Hirsch tarafından yapılan nörolinguistik gözlem ise, bize dili farklı zamanlarda edinmiş ve akıcı iki dil kullanan insanların beyinlerindeki dil hareketlerinde erken yaşın bir nebze daha avantajlı olduğunu göstermektedir. Çift dilli büyüyen kişilerin beyinleri, iki dili de anadil gibi algılıyor. Tabii ki ergenlikten sonra da dili edinebilmiş ve akıcı konuşan altı kişinin varlığı bile, ikinci dilin ergenlik sonrası öğrenilebileceğinin kanıtı…
Steve Kaufmann’ın yabancı dil öğrenmedeki başarısı da bunu destekler nitelikte… Kaufmann okulda on sene Fransızca eğitimi görüp başarılı olamamıştır, daha sonra kendisi bol dinleme ve okuma yaparak dilleri edinebildiğini fark etmiştir. Hem de 17 yaşından sonra!

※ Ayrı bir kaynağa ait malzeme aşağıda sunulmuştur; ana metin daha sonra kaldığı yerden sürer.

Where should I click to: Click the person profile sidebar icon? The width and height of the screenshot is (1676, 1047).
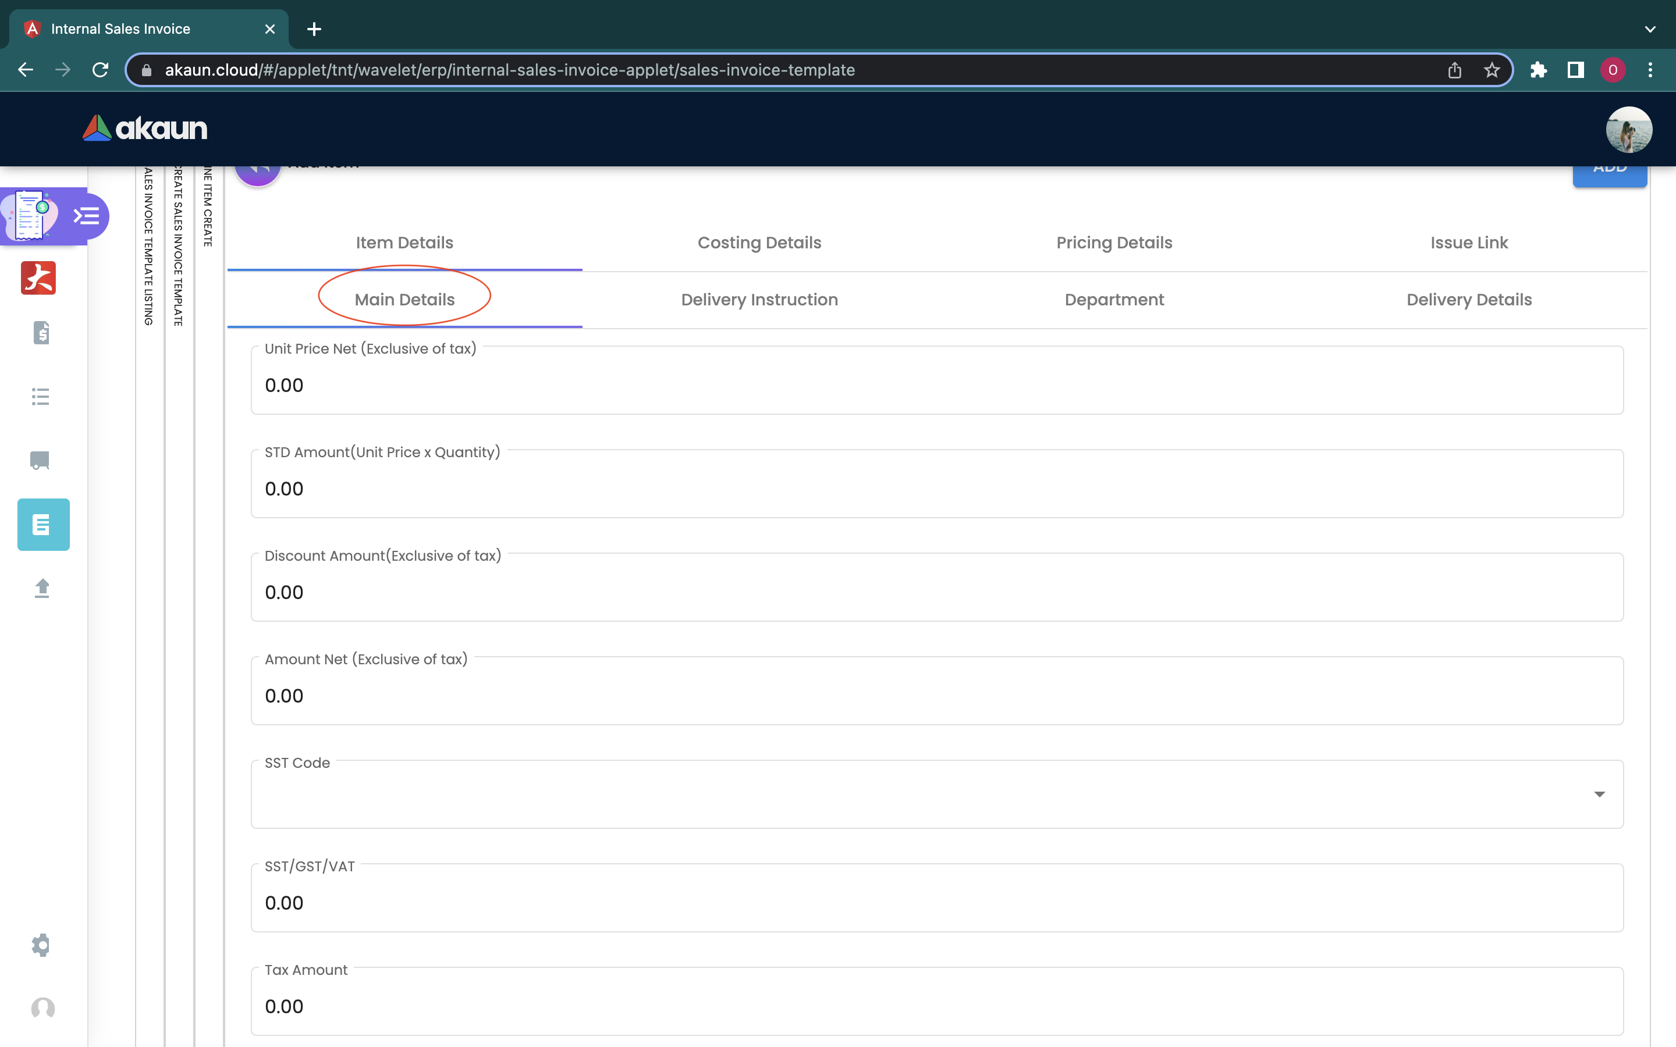42,1008
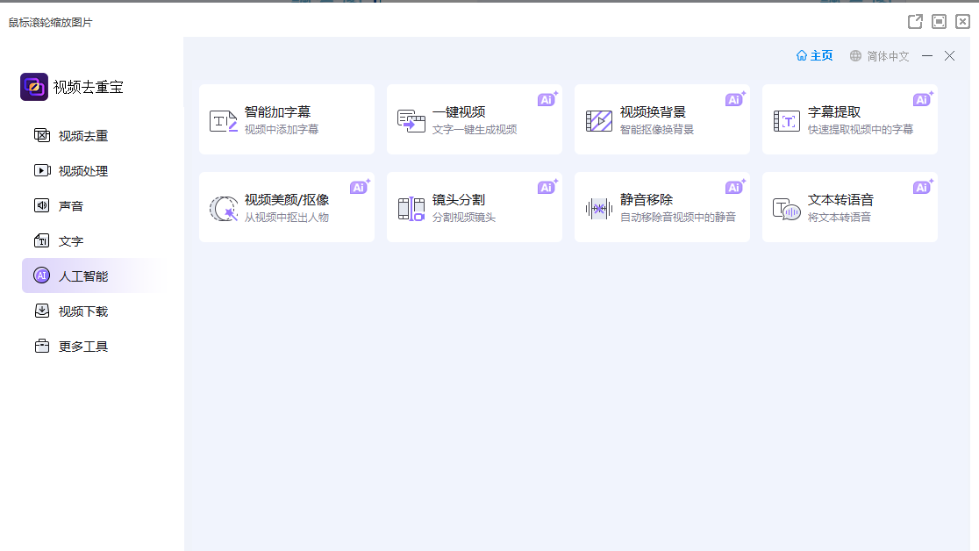Click the 视频去重宝 app logo
Image resolution: width=979 pixels, height=551 pixels.
click(34, 87)
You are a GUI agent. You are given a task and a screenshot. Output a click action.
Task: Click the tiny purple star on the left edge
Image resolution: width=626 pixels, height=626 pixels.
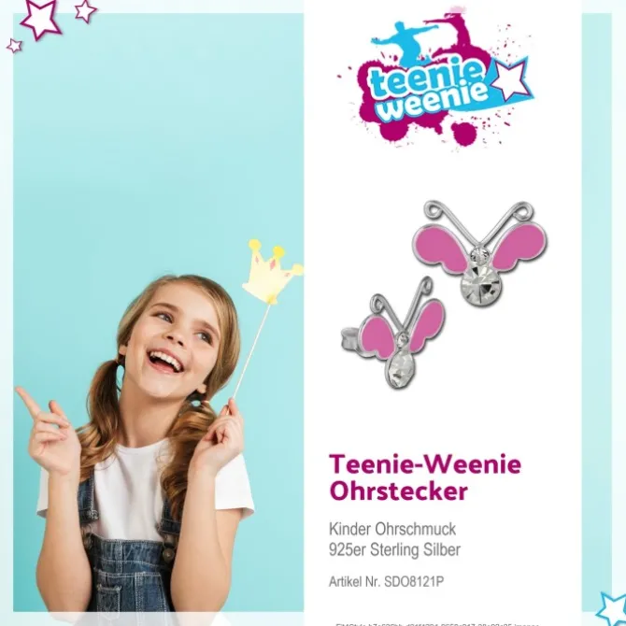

Bu durumda şunu söyleyebiliriz: Bu gözlemler ışığında, anadili edinirken erken dil girdisi çok büyük bir avantajdır, ikinci dilde de avantaj sağlar; ancak kritik dönemden sonra da akıcı şekilde konuşma seviyesine gelecek kadar dil öğrenmek de son derece mümkündür.
Kaç Kelime Yeterlidir?
Zihinleri çok meşgul eden sorulardan bir diğeri de “Kaç kelime öğrenirsek yeterli olur?” sorusudur. Şunu net olarak söyleyebiliriz ki dili algılamak için geniş çaplı kelime bilgisine sahip olmak bir ön koşuldur. Bhatia Laufer’a göre, “yabancı dilde okuma yapmak için en büyük engel, yetersiz kelime bilgisidir.” Eldridge ve arkadaşlarına göre yabancı dilde eğitim alan birisi için “1600-1700 sık kullanılan kelime ailesine hakim olmak”, ihtiyaçlarını karşılamaya yeterlidir. Örneğin: Yanmak, yanıcı, yangın, yanık vs. bir kelime ailesine karşılık gelmektedir. Her kelime ailesinde 4-5 kelime olduğunu varsayarsak, yabancı dilde bir eğitim alacaksanız sahip olmanız gereken kelime bilgisi 6000 civarındadır diyebiliriz. Daha günlük dil ihtiyacı için bu sayı biraz daha azalabilir.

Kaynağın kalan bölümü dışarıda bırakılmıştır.